Classification society Lloyd’s Register (LR) has granted Approval in Principle (AiP) to HD Korea Shipbuilding & Offshore Engineering (HD KSOE) for their ammonia fuel supply system, which will be used on ammonia new constructions.

The newly developed ammonia fuel supply system shows complete compatibility with high-efficiency cargo handling systems and ammonia engines.

The approval certifies the fuel supply system against LR’s rigorous risk-based certification (RBC-1) process and marks the successful conclusion of a Joint Development Project (JDP) between LR and HD KSOE, which began in April 2024.

The primary objective of the JDP was to develop and refine the design concept of an ammonia fuel supply system for ammonia-fuelled vessels.

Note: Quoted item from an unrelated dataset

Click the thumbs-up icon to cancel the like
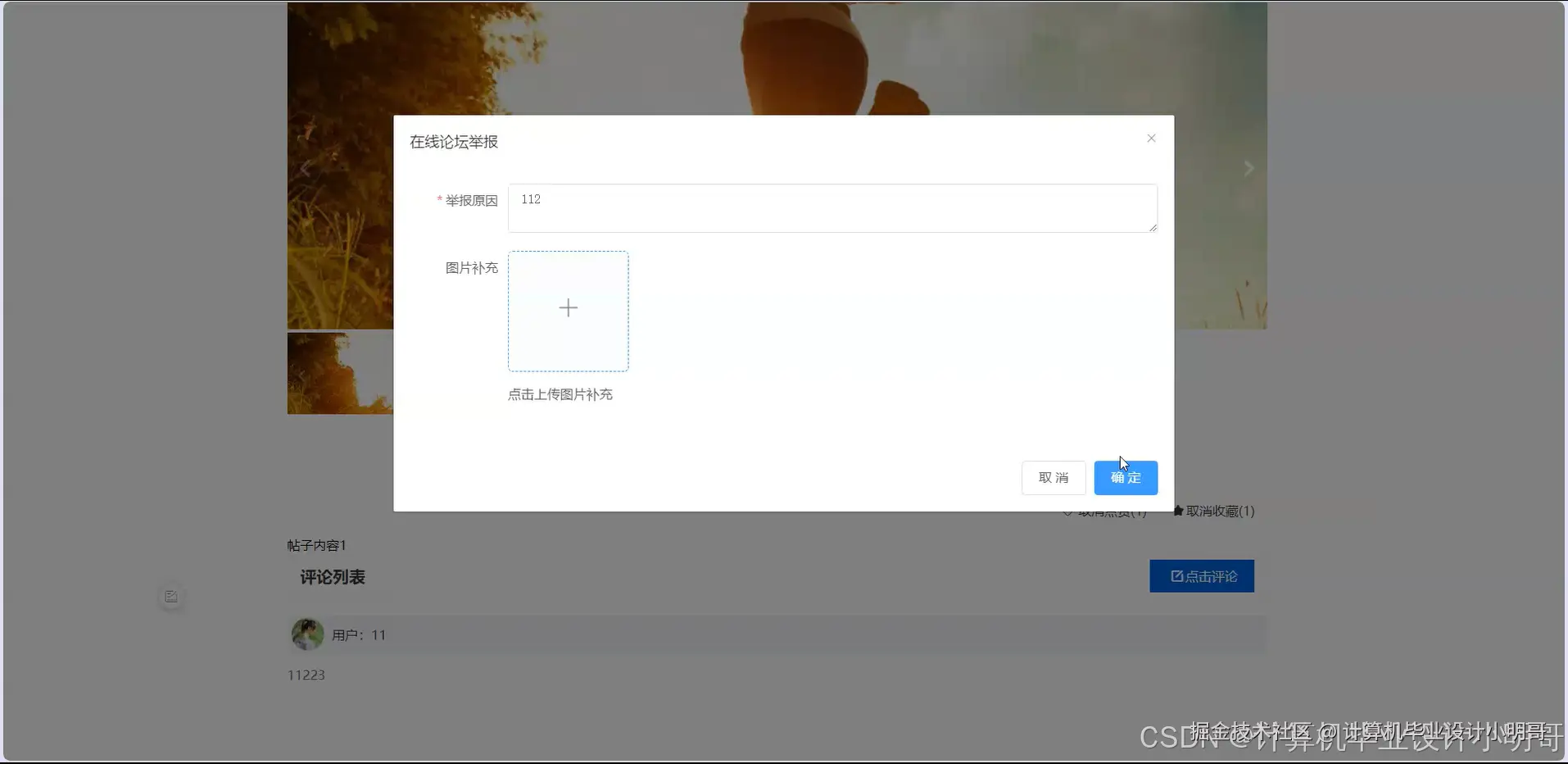1568x764 pixels. 1068,512
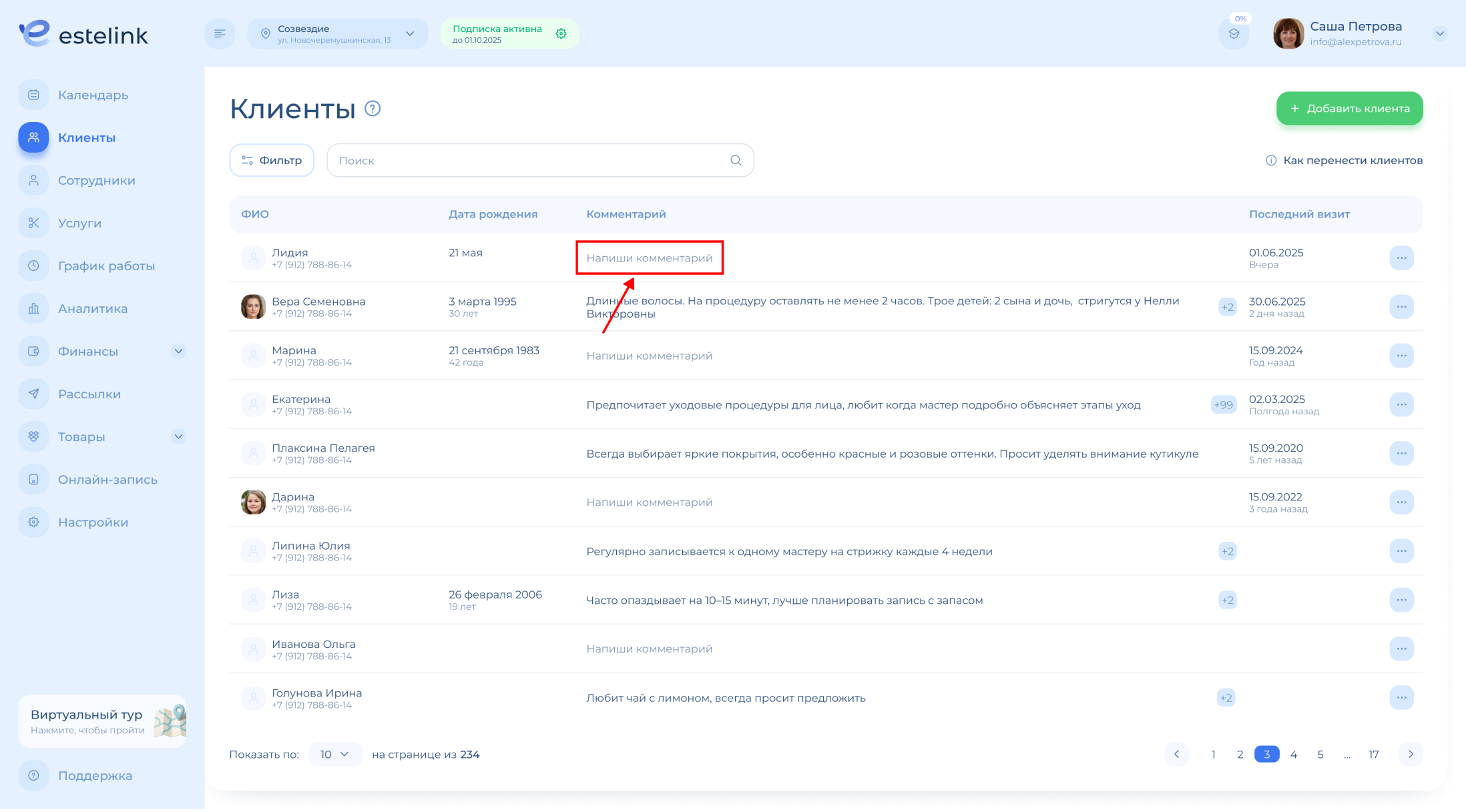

LR said the AiP represents the substantial step that LR and HD KSOE have taken towards pioneering innovative solutions for emission reduction in the maritime industry.

“Ammonia, with its capacity to meet the rising demand for emission reduction solutions, represents a promising alternative fuel for the maritime industry,” it said.

“This fuel supply system addresses the pressing need for sustainable fuel solutions, significantly contributing to efforts aimed at reducing greenhouse gas emissions from the global fleet.”  

Young-Doo Kim, Global Technical Support Office Representative for Korea, Lloyd’s Register, said: “This approval in principle represents another significant step for developing the technology required for shipowners and operators' adoption of ammonia, one of the primary candidate fuels for the maritime energy transition.”

“We are pleased to continue our strong working relationship with HD KSOE through this joint project that will provide a valuable solution for ammonia propelled ships.”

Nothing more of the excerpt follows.